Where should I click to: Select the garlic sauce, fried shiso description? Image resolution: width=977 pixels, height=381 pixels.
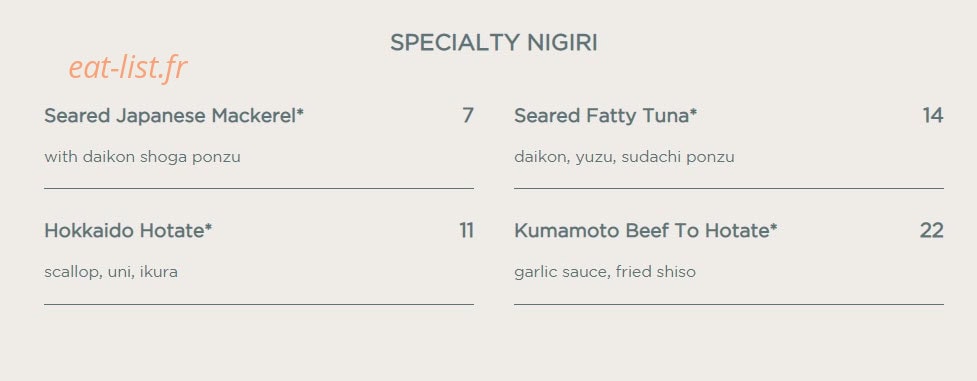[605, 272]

·····

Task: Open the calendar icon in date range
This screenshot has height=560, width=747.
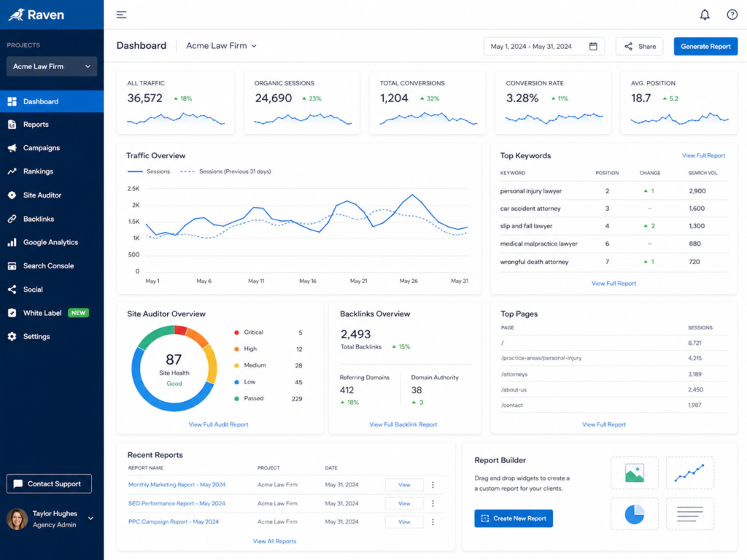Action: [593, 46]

·····

### What is required
Format as a Markdown table the records from the line containing "Task: Open the calendar icon in date range" through the line containing "Action: [593, 46]", with columns Row and Line, one row per line and blank lines left out. Leave the pictures out.

### Final answer
| Row | Line |
|---|---|
| 1 | Task: Open the calendar icon in date range |
| 2 | This screenshot has height=560, width=747. |
| 3 | Action: [593, 46] |